_Dataset records_
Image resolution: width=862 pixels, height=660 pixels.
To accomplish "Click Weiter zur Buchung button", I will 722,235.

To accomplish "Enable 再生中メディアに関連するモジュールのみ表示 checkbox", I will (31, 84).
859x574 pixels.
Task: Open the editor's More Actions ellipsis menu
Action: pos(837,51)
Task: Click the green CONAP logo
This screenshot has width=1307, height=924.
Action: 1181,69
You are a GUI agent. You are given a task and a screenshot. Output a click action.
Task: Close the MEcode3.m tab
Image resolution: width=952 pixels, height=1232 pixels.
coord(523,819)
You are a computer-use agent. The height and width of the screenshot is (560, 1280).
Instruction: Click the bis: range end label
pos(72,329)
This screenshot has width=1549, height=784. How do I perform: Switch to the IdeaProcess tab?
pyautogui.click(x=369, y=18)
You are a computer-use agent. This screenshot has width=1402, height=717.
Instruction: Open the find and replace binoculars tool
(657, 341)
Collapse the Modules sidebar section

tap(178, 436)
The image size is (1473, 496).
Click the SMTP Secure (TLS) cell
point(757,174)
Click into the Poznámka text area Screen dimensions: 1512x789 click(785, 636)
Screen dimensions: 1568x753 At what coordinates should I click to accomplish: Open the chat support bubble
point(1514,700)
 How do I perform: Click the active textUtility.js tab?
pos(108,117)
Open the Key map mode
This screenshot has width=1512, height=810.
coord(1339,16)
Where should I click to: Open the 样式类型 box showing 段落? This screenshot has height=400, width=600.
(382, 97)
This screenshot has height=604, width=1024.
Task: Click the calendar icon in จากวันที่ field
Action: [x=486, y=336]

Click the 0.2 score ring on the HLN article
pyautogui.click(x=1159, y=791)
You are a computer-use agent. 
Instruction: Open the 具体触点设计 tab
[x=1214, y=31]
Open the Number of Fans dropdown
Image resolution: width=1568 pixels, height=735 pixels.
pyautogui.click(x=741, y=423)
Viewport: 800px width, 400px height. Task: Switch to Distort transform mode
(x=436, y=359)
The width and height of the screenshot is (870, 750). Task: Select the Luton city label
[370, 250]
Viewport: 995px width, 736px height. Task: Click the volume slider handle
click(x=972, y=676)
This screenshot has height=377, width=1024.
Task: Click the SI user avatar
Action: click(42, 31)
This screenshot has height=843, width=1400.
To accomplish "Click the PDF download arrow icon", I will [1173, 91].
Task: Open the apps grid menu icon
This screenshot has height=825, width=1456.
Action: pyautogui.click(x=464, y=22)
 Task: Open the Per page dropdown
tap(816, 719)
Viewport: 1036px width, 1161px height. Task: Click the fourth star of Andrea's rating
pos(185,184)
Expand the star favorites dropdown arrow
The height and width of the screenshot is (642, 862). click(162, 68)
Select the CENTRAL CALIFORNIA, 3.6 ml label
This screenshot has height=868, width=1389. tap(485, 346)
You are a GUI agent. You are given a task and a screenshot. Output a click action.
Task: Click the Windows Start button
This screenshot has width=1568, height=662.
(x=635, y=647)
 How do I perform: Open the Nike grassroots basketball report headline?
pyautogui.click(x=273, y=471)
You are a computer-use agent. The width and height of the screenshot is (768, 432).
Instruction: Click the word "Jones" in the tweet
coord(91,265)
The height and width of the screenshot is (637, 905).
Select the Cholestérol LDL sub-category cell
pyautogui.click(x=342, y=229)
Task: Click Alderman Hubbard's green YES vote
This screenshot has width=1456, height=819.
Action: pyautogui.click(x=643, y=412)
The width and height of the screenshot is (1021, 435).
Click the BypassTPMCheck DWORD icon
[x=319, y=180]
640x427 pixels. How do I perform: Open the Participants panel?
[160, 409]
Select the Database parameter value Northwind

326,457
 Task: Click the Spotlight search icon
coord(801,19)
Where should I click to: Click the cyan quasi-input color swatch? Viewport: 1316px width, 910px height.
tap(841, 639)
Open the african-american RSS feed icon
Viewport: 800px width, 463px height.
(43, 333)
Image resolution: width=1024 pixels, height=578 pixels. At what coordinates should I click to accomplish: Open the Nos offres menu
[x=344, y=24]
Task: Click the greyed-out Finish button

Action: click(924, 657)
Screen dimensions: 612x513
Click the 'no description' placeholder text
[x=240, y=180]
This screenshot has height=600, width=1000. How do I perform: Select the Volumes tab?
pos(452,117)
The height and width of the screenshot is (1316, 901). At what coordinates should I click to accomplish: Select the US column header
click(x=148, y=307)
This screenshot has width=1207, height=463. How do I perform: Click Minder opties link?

_Goal of the exercise_
Please format every line of the data above as a JSON list of strings, one string per line, and leave out the blank lines.

_Solved exercise_
[
  "Image resolution: width=862 pixels, height=660 pixels.",
  "To accomplish \"Click Weiter zur Buchung button\", I will 722,235.",
  "To accomplish \"Enable 再生中メディアに関連するモジュールのみ表示 checkbox\", I will (31, 84).",
  "859x574 pixels.",
  "Task: Open the editor's More Actions ellipsis menu",
  "Action: pos(837,51)",
  "Task: Click the green CONAP logo",
  "This screenshot has width=1307, height=924.",
  "Action: 1181,69",
  "You are a GUI agent. You are given a task and a screenshot. Output a click action.",
  "Task: Close the MEcode3.m tab",
  "Image resolution: width=952 pixels, height=1232 pixels.",
  "coord(523,819)",
  "You are a computer-use agent. The height and width of the screenshot is (560, 1280).",
  "Instruction: Click the bis: range end label",
  "pos(72,329)",
  "This screenshot has width=1549, height=784. How do I perform: Switch to the IdeaProcess tab?",
  "pyautogui.click(x=369, y=18)",
  "You are a computer-use agent. This screenshot has width=1402, height=717.",
  "Instruction: Open the find and replace binoculars tool",
  "(657, 341)",
  "Collapse the Modules sidebar section",
  "tap(178, 436)",
  "The image size is (1473, 496).",
  "Click the SMTP Secure (TLS) cell",
  "point(757,174)",
  "Click into the Poznámka text area Screen dimensions: 1512x789 click(785, 636)",
  "Screen dimensions: 1568x753 At what coordinates should I click to accomplish: Open the chat support bubble",
  "point(1514,700)",
  " How do I perform: Click the active textUtility.js tab?",
  "pos(108,117)",
  "Open the Key map mode",
  "This screenshot has width=1512, height=810.",
  "coord(1339,16)",
  "Where should I click to: Open the 样式类型 box showing 段落? This screenshot has height=400, width=600.",
  "(382, 97)",
  "This screenshot has height=604, width=1024.",
  "Task: Click the calendar icon in จากวันที่ field",
  "Action: [x=486, y=336]",
  "Click the 0.2 score ring on the HLN article",
  "pyautogui.click(x=1159, y=791)",
  "You are a computer-use agent. ",
  "Instruction: Open the 具体触点设计 tab",
  "[x=1214, y=31]",
  "Open the Number of Fans dropdown",
  "Image resolution: width=1568 pixels, height=735 pixels.",
  "pyautogui.click(x=741, y=423)",
  "Viewport: 800px width, 400px height. Task: Switch to Distort transform mode",
  "(x=436, y=359)",
  "The width and height of the screenshot is (870, 750). Task: Select the Luton city label",
  "[370, 250]",
  "Viewport: 995px width, 736px height. Task: Click the volume slider handle",
  "click(x=972, y=676)",
  "This screenshot has height=377, width=1024.",
  "Task: Click the SI user avatar",
  "Action: click(42, 31)",
  "This screenshot has height=843, width=1400.",
  "To accomplish \"Click the PDF download arrow icon\", I will [1173, 91].",
  "Task: Open the apps grid menu icon",
  "This screenshot has height=825, width=1456.",
  "Action: pyautogui.click(x=464, y=22)",
  " Task: Open the Per page dropdown",
  "tap(816, 719)",
  "Viewport: 1036px width, 1161px height. Task: Click the fourth star of Andrea's rating",
  "pos(185,184)",
  "Expand the star favorites dropdown arrow",
  "The height and width of the screenshot is (642, 862). click(162, 68)",
  "Select the CENTRAL CALIFORNIA, 3.6 ml label",
  "This screenshot has height=868, width=1389. tap(485, 346)",
  "You are a GUI agent. You are given a task and a screenshot. Output a click action.",
  "Task: Click the Windows Start button",
  "This screenshot has width=1568, height=662.",
  "(x=635, y=647)",
  " How do I perform: Open the Nike grassroots basketball report headline?",
  "pyautogui.click(x=273, y=471)",
  "You are a computer-use agent. The width and height of the screenshot is (768, 432).",
  "Instruction: Click the word \"Jones\" in the tweet",
  "coord(91,265)",
  "The height and width of the screenshot is (637, 905).",
  "Select the Cholestérol LDL sub-category cell",
  "pyautogui.click(x=342, y=229)",
  "Task: Click Alderman Hubbard's green YES vote",
  "This screenshot has width=1456, height=819.",
  "Action: pyautogui.click(x=643, y=412)",
  "The width and height of the screenshot is (1021, 435).",
  "Click the BypassTPMCheck DWORD icon",
  "[x=319, y=180]",
  "640x427 pixels. How do I perform: Open the Participants panel?",
  "[160, 409]",
  "Select the Database parameter value Northwind",
  "326,457",
  " Task: Click the Spotlight search icon",
  "coord(801,19)",
  "Where should I click to: Click the cyan quasi-input color swatch? Viewport: 1316px width, 910px height.",
  "tap(841, 639)",
  "Open the african-american RSS feed icon",
  "Viewport: 800px width, 463px height.",
  "(43, 333)",
  "Image resolution: width=1024 pixels, height=578 pixels. At what coordinates should I click to accomplish: Open the Nos offres menu",
  "[x=344, y=24]",
  "Task: Click the greyed-out Finish button",
  "Action: click(924, 657)",
  "Screen dimensions: 612x513",
  "Click the 'no description' placeholder text",
  "[x=240, y=180]",
  "This screenshot has height=600, width=1000. How do I perform: Select the Volumes tab?",
  "pos(452,117)",
  "The height and width of the screenshot is (1316, 901). At what coordinates should I click to accomplish: Select the US column header",
  "click(x=148, y=307)",
  "This screenshot has width=1207, height=463. How do I perform: Click Minder opties link?"
]